James van der Hoven discussed the challenges around the 4iR on Saturday.
“As we move into the 4iR where robotics, automation, AI and Blockchain will replace many jobs, how can we educate and teach people to use these technologies to create decentralised societies that are self-organising, transparent and collaborative?
“In essence, how do we leverage technology to buy us time in order to return to our core values and principles? Leaderless is designed to help educate people about the 4iR, and for them to take ownership of their own lives. They teach about social entrepreneurship, blockchain technologies and the Internet of Things (IoT). Everything will be connected; how do we build products that connect through the Blockchain, AI and IoT that serve the growth of another human being?" Van der Hoven asked.
“Our first goal is to train 1000 Blockchain developers to return trust. Some of these developers will go on to building their own projects or work with other companies, but of these developers we will choose the team that will build out the next phases of the Leaderless platform. All the revenue we generate will build decentralised innovation hubs for 150 social entrepreneurs - the number of people one can have meaningful relationships with and who understand that the 4iR requires collaboration. The eco-system of young entrepreneurs in South Africa is still young and it is here where these entrepreneurs will be able to live, work and be supported to create new jobs of the future,” he said.
If you consider that the entire financial world is being disrupted, that the words, “money makes the world go round” is slowly starting to evaporate right before our eyes when Millennials no longer buy into home loans backed by the banks, they take Ubers and no longer buy cars backed by the banks and as they become aware of technologies like Blockchain that no longer requires the banks, the outlook looks far brighter.

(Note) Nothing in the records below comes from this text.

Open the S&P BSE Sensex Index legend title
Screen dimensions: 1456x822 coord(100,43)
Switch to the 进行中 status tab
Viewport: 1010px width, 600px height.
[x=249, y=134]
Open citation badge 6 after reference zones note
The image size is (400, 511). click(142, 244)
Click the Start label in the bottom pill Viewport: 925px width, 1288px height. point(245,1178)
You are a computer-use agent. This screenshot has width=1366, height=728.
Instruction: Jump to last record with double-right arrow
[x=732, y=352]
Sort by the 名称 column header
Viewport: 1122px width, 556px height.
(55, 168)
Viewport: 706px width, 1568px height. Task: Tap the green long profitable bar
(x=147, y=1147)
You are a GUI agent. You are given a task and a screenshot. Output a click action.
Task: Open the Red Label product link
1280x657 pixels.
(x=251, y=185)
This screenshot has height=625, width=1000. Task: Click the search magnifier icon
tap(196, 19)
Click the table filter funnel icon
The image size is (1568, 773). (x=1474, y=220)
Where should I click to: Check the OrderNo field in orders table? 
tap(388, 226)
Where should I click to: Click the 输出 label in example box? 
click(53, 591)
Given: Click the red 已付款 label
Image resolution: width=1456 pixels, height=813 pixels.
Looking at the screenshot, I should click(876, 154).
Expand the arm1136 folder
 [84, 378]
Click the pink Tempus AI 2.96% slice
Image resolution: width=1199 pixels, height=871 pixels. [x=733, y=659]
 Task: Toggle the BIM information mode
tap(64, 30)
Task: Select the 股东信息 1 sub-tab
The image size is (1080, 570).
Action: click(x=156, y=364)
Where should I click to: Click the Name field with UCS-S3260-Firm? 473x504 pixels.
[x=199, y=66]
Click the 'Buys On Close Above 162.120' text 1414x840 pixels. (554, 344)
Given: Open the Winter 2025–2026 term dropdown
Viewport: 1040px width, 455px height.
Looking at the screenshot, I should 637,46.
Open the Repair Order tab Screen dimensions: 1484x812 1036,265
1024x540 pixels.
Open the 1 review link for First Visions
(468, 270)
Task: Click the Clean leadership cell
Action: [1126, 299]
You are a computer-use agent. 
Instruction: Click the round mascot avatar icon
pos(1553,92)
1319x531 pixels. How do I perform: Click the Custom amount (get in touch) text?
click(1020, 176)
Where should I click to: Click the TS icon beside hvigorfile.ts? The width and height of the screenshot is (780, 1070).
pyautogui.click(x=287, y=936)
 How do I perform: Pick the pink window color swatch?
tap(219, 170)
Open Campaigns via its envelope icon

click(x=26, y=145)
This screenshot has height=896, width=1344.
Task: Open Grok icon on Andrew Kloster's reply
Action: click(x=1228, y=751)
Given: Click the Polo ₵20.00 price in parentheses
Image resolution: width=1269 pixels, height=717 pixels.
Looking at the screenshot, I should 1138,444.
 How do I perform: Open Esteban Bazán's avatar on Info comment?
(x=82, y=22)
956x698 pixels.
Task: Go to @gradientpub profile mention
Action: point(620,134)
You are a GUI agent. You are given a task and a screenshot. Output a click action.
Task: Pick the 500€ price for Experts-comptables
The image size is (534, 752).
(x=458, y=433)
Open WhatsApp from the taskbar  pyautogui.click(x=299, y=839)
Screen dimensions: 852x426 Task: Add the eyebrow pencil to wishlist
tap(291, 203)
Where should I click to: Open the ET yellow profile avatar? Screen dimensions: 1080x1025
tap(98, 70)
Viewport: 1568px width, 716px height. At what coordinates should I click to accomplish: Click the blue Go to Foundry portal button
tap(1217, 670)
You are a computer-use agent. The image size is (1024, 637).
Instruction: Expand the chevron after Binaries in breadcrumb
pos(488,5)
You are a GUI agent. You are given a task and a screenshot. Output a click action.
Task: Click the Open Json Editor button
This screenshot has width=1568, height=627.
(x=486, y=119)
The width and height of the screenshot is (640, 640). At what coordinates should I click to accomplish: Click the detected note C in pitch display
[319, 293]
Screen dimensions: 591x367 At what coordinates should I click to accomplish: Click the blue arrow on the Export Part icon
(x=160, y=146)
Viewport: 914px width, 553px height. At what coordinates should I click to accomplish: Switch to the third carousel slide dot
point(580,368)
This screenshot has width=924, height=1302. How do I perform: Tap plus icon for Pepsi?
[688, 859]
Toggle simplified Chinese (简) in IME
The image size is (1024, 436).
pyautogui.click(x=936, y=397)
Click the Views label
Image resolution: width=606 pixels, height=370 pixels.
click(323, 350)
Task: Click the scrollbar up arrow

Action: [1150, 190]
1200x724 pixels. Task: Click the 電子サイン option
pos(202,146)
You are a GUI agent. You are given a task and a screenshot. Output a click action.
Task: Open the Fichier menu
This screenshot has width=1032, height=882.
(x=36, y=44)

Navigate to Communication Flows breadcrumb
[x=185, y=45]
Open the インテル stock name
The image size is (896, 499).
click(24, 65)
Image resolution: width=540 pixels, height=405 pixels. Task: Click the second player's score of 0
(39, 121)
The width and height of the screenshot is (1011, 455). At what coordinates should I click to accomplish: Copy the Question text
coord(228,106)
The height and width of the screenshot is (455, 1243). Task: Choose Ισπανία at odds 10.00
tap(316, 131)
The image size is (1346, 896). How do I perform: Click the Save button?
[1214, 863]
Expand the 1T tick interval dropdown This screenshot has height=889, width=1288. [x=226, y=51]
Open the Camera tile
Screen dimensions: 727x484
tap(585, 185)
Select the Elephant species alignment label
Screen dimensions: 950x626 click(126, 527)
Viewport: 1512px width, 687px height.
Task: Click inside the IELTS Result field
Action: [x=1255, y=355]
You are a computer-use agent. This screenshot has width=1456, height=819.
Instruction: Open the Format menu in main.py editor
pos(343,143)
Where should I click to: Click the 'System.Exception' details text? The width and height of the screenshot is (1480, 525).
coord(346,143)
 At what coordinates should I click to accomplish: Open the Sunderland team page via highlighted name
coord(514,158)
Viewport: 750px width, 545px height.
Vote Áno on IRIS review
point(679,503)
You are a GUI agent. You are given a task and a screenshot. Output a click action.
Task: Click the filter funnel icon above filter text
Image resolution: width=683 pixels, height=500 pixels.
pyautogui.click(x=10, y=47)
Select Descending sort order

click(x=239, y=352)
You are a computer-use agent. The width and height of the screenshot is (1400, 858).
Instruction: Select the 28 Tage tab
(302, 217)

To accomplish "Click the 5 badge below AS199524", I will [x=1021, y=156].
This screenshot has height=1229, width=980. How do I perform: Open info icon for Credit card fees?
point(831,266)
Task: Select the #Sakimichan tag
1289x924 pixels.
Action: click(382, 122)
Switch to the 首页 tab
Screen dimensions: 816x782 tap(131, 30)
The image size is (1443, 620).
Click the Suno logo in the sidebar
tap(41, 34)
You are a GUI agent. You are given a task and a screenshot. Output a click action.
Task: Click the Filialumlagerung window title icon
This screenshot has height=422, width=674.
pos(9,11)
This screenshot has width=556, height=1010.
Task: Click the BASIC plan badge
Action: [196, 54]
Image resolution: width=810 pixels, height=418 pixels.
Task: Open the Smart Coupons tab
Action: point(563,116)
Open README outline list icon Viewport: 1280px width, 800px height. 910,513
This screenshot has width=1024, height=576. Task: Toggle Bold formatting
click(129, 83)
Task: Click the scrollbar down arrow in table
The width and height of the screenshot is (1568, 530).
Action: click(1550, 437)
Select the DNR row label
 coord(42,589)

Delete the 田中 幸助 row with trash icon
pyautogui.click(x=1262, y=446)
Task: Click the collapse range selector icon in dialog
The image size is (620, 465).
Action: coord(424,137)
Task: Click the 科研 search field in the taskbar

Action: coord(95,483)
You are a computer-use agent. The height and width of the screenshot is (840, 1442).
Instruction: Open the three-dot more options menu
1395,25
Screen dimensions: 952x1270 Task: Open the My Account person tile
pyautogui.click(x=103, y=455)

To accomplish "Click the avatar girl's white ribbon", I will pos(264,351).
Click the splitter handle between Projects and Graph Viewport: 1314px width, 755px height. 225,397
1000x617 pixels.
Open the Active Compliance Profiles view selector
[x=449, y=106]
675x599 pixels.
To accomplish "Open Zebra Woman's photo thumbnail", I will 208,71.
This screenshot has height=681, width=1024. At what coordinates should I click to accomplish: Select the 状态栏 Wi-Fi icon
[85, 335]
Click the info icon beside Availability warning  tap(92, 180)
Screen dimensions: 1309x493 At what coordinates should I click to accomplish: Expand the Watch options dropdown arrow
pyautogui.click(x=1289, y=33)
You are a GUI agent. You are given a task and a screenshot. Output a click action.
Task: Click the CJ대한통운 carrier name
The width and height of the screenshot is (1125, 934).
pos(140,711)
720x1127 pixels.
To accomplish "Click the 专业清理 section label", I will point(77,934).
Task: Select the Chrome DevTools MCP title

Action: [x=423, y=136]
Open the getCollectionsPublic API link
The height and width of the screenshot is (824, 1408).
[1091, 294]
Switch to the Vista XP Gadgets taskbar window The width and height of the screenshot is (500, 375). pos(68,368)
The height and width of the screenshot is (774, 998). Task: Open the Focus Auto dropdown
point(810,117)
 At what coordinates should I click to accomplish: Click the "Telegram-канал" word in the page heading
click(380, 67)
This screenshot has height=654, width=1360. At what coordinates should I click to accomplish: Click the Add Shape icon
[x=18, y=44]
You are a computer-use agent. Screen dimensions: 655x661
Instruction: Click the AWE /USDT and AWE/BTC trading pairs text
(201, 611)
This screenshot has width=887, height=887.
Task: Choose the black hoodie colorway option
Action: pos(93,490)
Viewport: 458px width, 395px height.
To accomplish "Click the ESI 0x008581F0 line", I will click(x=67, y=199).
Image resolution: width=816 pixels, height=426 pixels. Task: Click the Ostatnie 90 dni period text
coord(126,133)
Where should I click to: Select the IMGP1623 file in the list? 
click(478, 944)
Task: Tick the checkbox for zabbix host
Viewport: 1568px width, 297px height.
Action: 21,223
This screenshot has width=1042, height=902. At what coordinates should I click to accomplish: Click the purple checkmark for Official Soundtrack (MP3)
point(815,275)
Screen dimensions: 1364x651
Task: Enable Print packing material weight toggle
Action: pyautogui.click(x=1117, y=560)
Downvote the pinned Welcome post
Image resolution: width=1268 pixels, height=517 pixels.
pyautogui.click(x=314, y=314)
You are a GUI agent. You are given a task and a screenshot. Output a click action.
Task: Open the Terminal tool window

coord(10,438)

Robots will build the infrastructure; software automation and AI will do the calculations and remove accountants. Overpaid movie stars will pass on, but 3D versions of themselves will live on through the ever-improving mathematical equations of software rendering and the actor's consciousness will be uploaded and attached to their 3D replacements with every tap of a mobile keyboard we feed into Google and Facebook, making them come alive and live on forever. The world will be networked like never before, releasing a tsunami of knowledge that will show people how to do just about anything.
Buyani Zwane concluded the Fellows gathering with an inspirational discussion about leadership. “The L is Love - love the people you work with and love your job; E is for Equipment - equip those that will come after you to be better than you; A is for Amplifying - look out for the people that are doing the work in the backroom; D is for Destiny - know where you are heading towards; E is for Excellence - life is about habits, excellence should always be the standard; R is for Relationships - it is not about business-to-business, it is about people-to-people relationships; S is for Sustainability - think and implement business strategies by keeping the future of your children's children in mind."
I agree with Roopa, get off your butt and go and make a difference, wherever you are. Let’s get back to basic values: trust, meaningful work and making a difference. As Tom Bokaw said: "It’s easy to make a buck. It’s a lot tougher to make a difference.”